--- BRIEF ---
Copy the records below word for word, from the line with "Viewport: 1666px width, 585px" up to and including the line with "pos(1021,277)". Leave the pictures out of your copy.

--- MATERIAL SUPPLIED ---

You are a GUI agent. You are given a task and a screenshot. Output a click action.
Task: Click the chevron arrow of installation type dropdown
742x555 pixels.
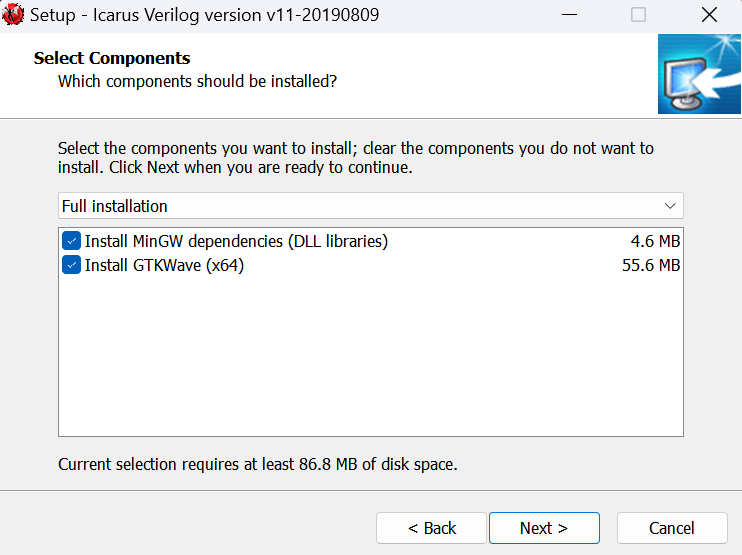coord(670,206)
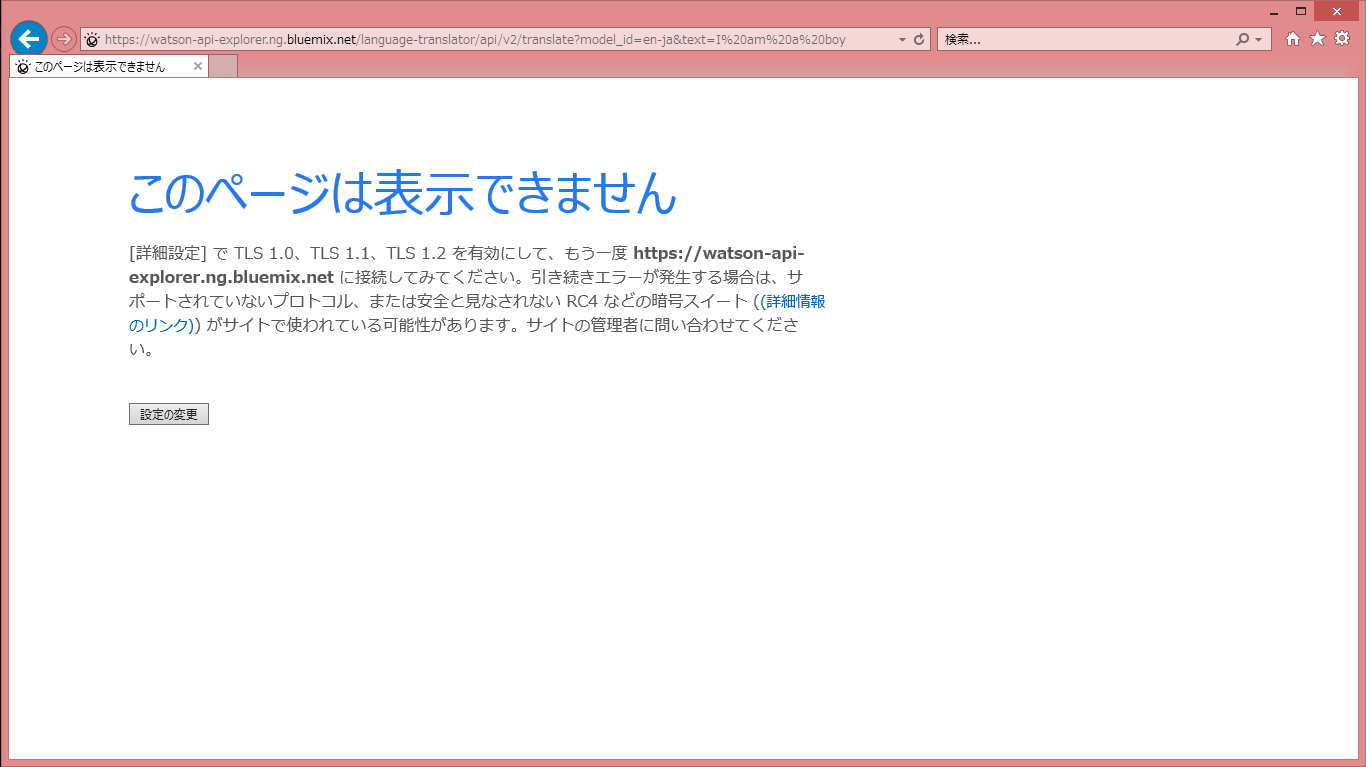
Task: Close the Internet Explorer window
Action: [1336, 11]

* * *

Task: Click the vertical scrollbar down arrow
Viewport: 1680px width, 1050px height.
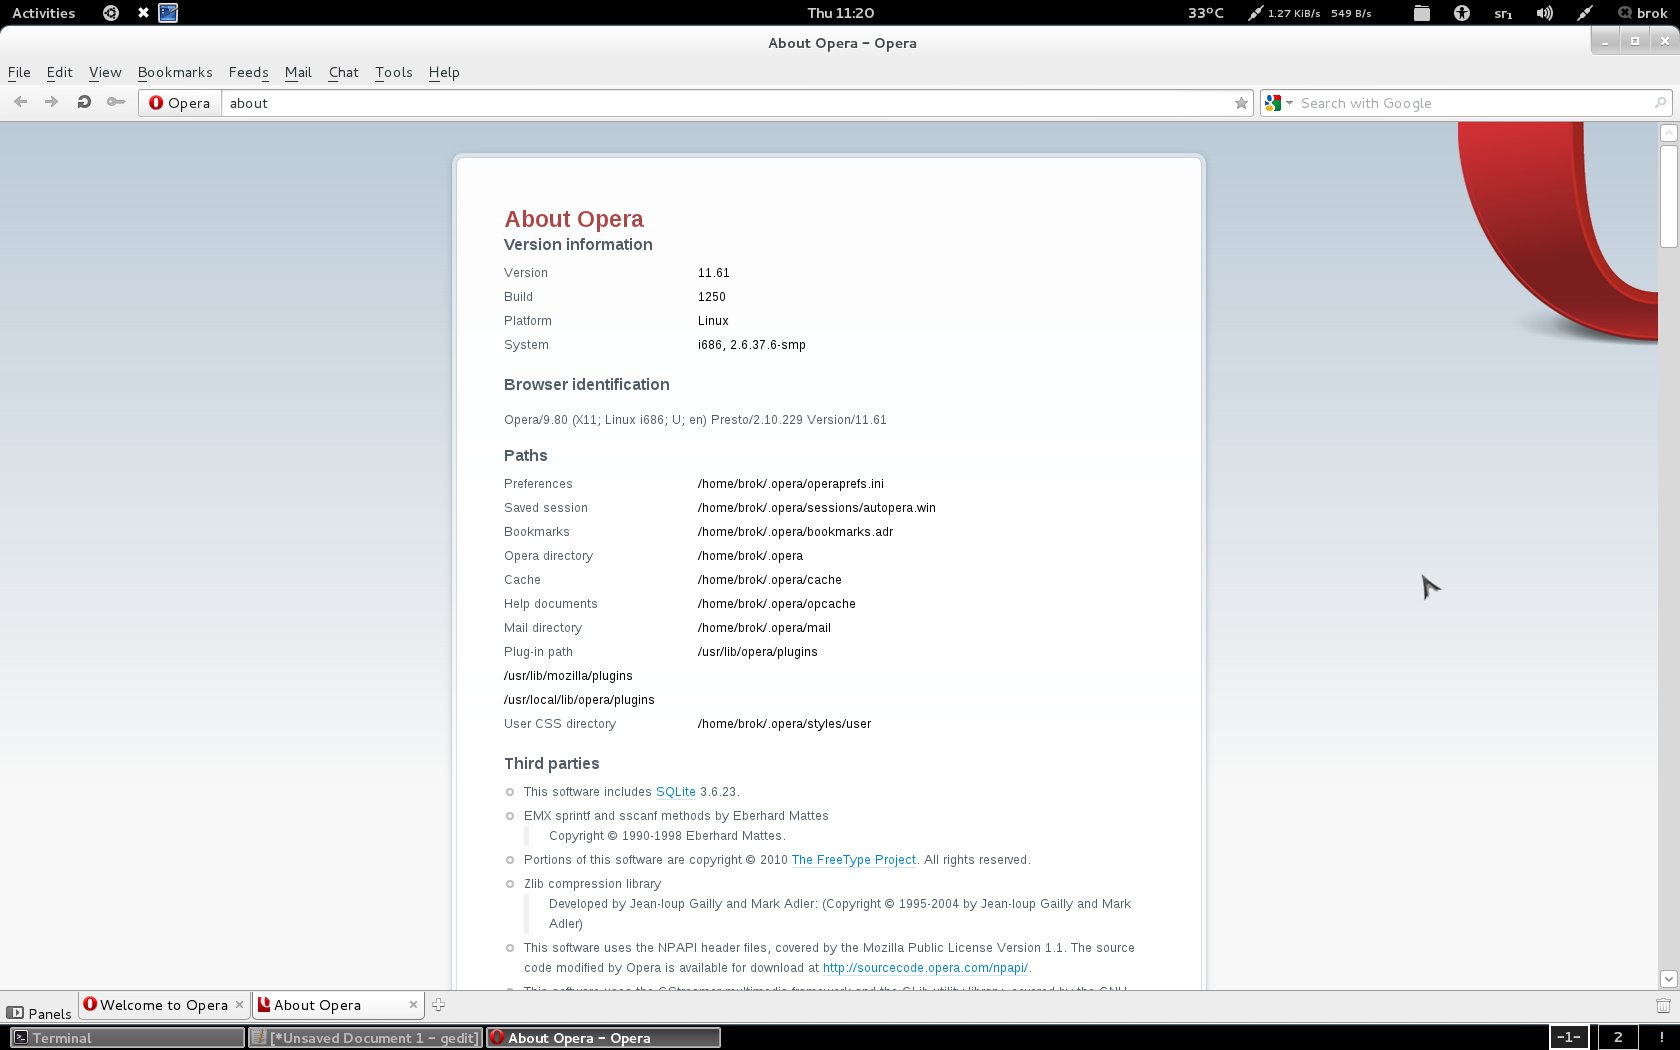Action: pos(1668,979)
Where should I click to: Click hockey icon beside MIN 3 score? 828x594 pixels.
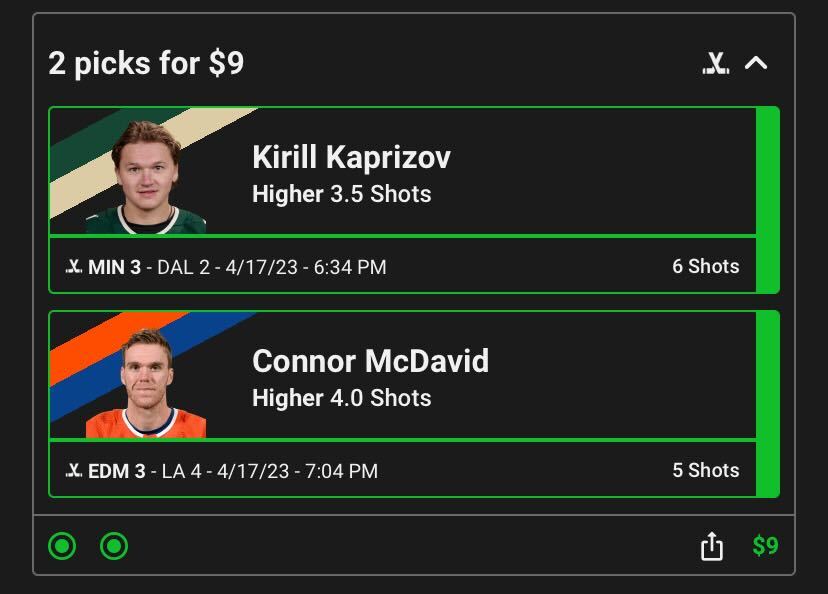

==

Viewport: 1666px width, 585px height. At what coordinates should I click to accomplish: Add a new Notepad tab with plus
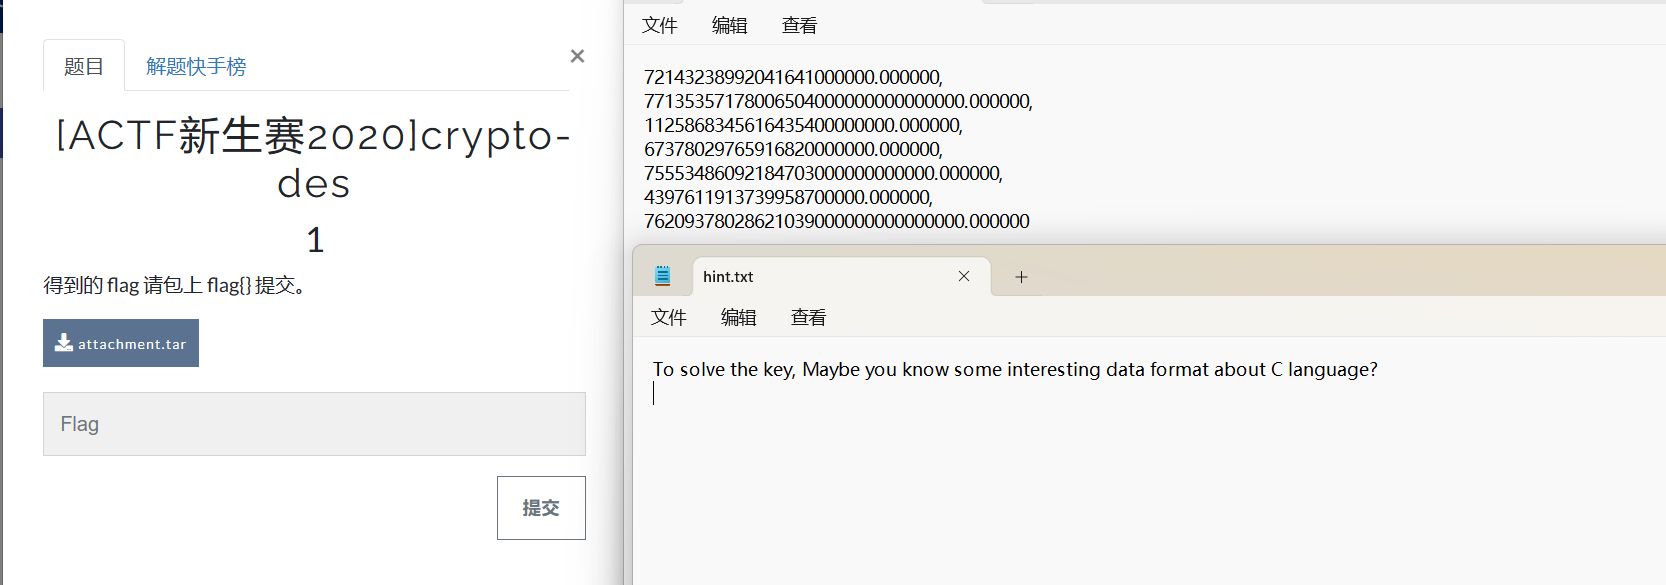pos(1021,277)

--- ANSWER TO THE PROBLEM ---
Viewport: 1666px width, 585px height. At what coordinates should I click to accomplish: Add a new Notepad tab with plus
pos(1021,277)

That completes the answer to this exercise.